The National Auto Dealers Association (NADA) respectfully disagrees. In this letter, released today, NADA argues the Murkowski resolution would benefit the auto industry because there would be one less redundant yet potentially conflicting standard (EPA’s) regulating fuel economy and GHG emissions from new motor vehicles.

I’ll have more to say about NADA’s analysis in a later post.

Moveon.Org is running a series of TV ads accusing Senators Blanche Lincoln (D-AR), Ben Nelson (D-NB), and Mary Landrieu (D-LA) of “working to roll back the Clean Air Act.” The ads tell the Senators to “Leave it [the Clean Air Act] alone,” because “Many Americans are already smoking the equivalent of a pack a day just from breathing the air.”

As I show here, Moveon’s attack ads are a triple whopper, piling falsehood upon falsehood upon falsehood.

(1) The Senators are not working to roll back the Clean Air Act. Rather, they are working to stop non-elected bureaucrats, trial lawyers, and activist judges from ‘enacting’ climate policies not authorized by the people’s elected representatives. It is the Senators’ defense of regulatory accountability — of democracy — that Moveon vilifies.

(2) Carbon dioxide (CO2) emissions do not form smog or soot, history demonstrates that we don’t need CO2 controls to clean the air, and EPA currently does not regulate CO2 emissions. Hence, it’s complete bunk that stopping EPA from setting climate policy for the nation ‘rolls back’ the Clean Air Act.  

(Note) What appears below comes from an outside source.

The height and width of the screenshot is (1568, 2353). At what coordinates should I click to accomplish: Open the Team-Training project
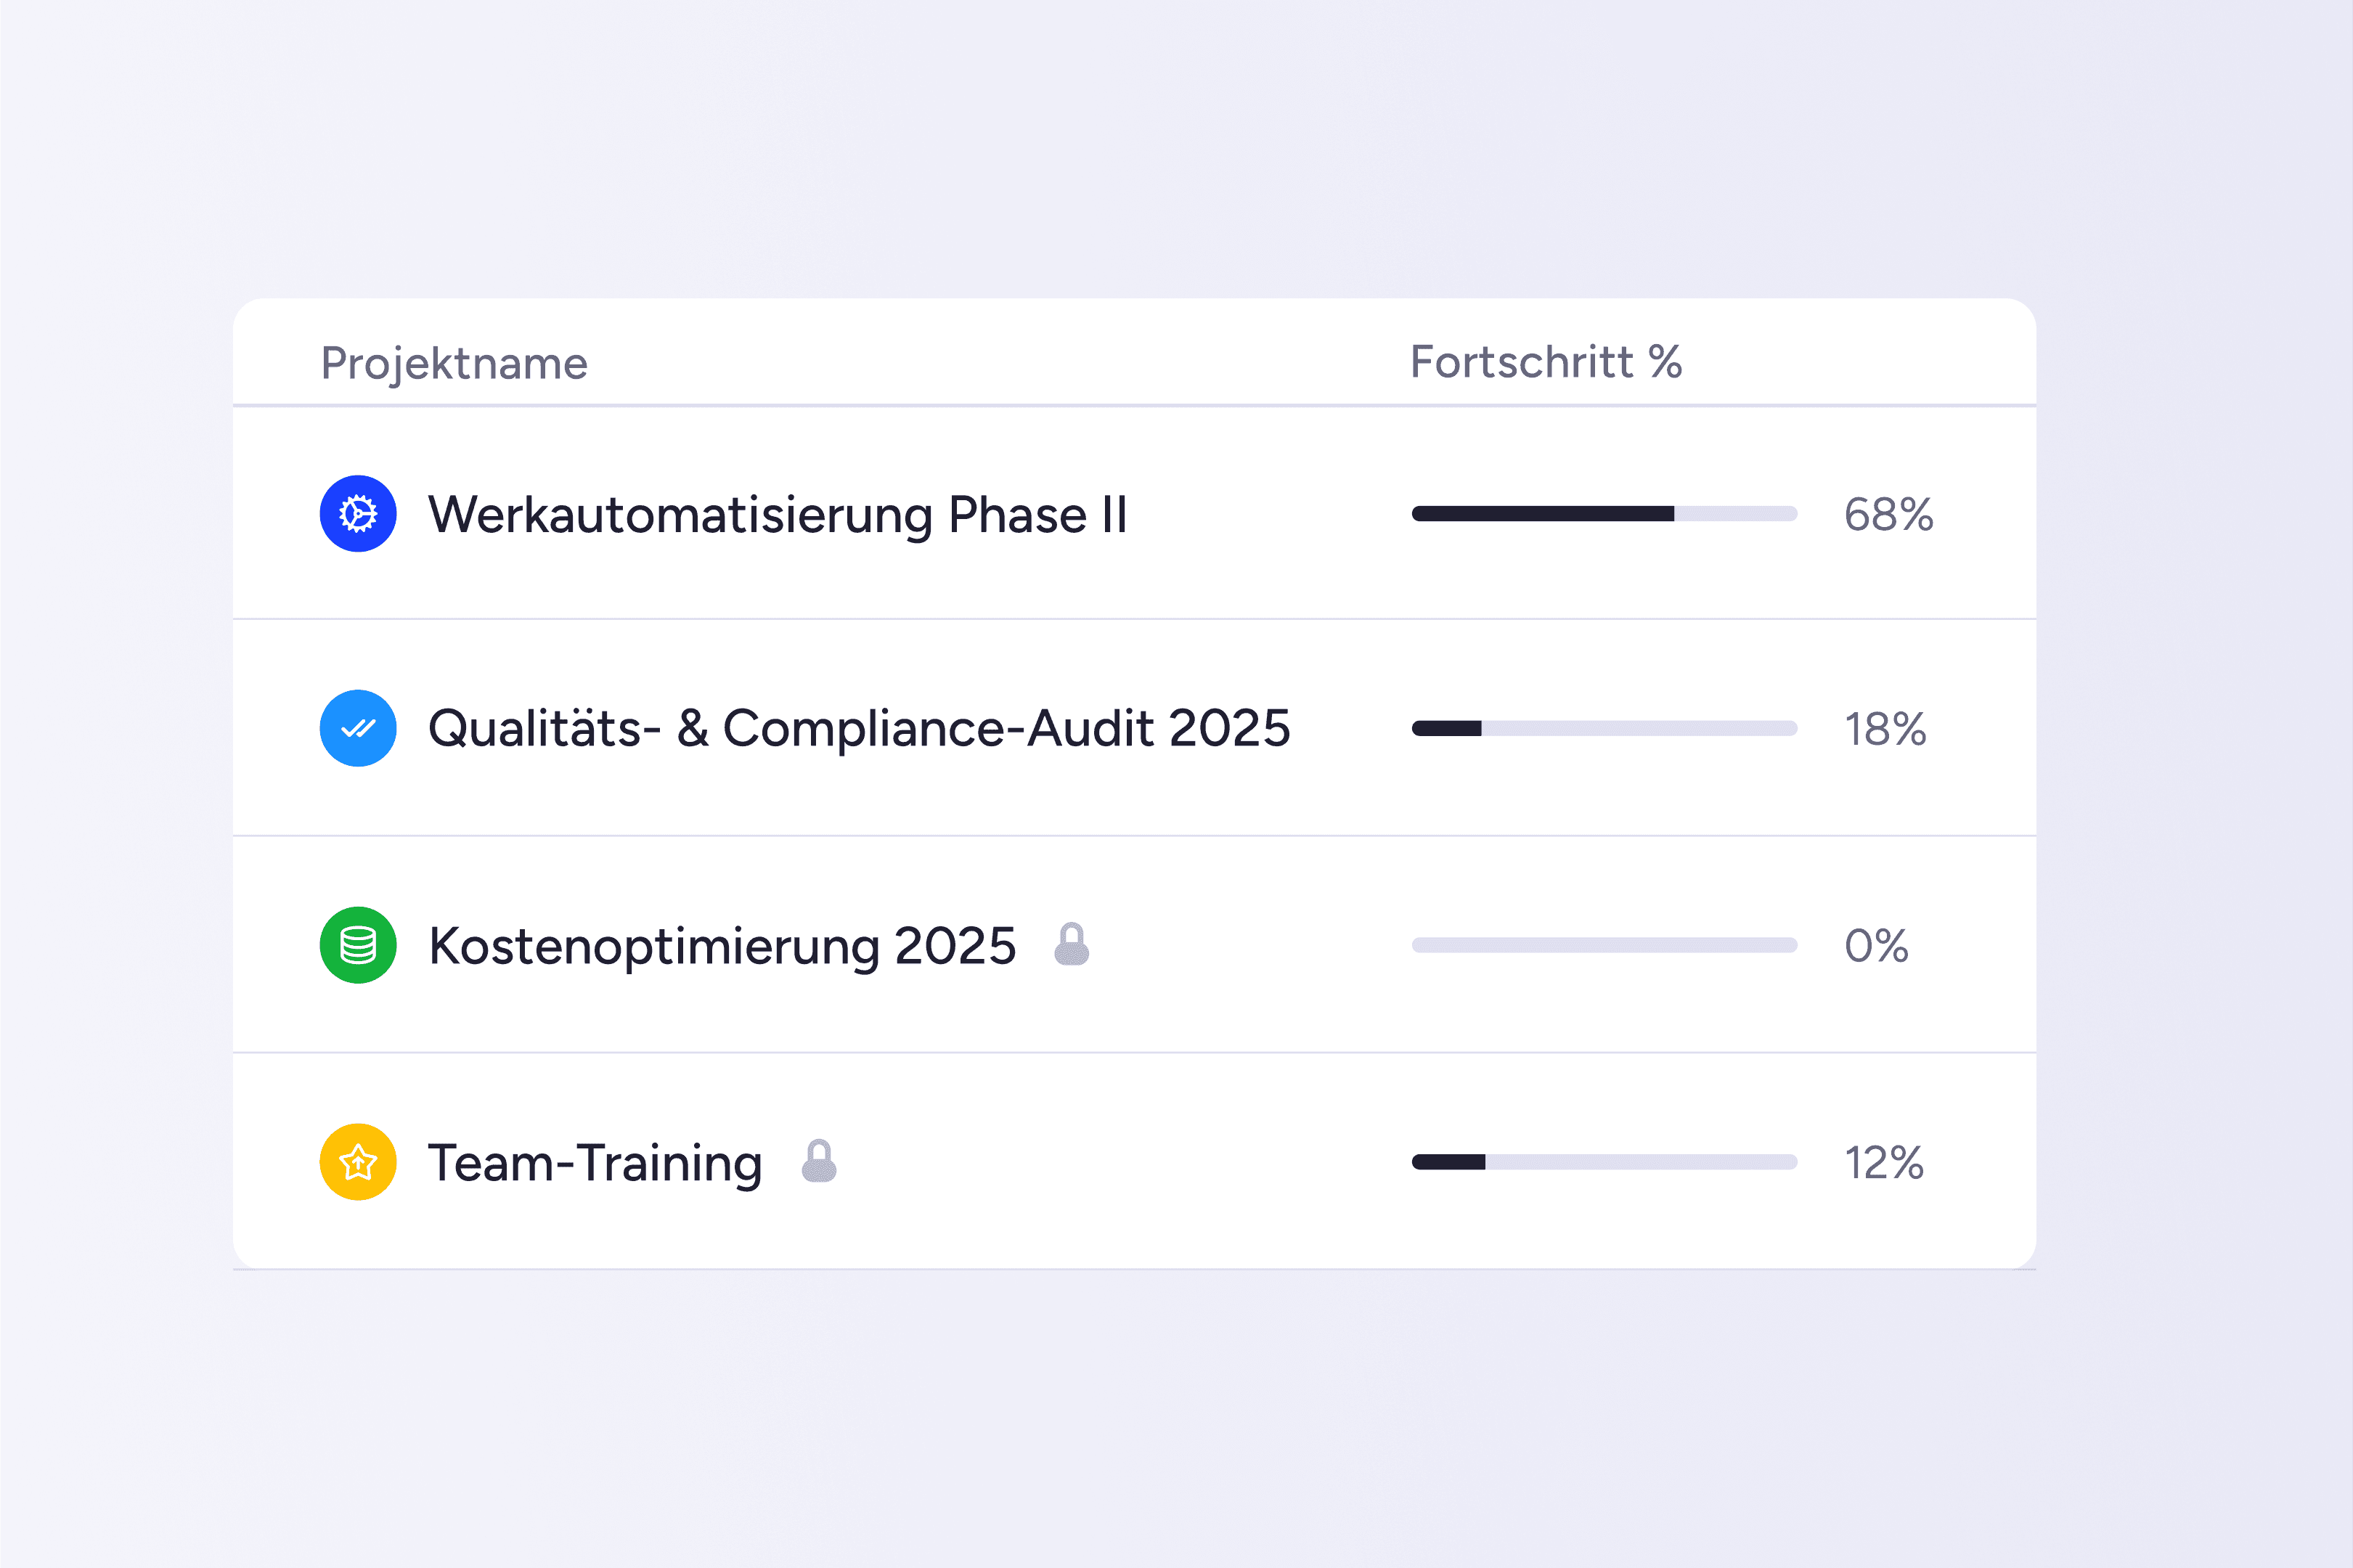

(3) No American smokes the equivalent of a pack a day, or even one cigarette a day, just from breathing the air. Pope et al. (2009), a study published by the American Heart Association, finds that a pack-a-day smoker gets a daily dose of 140 to 240 milligrams of fine particulate matter (PM2.5), whereas a non-smoker living in a city with high PM2.5 levels inhales 0.44 to 0.56 milligrams per day. The pack-a-day smoker’s dose is hundreds of times greater. In fact, smoking just one cigarette delivers roughly 12 to 27 times as much PM2.5 into the lungs as does breathing the air in a city with high PM2.5 levels.

Moveon should promptly do three things: (1) Apologize to Sens. Lincoln, Nelson, and Landrieu for subjecting them to a smear campaign. (2) Apologize to their members for peddling disinformation. (3) Return every penny to anyone whom the ads angered or frightened into making a financial contribution.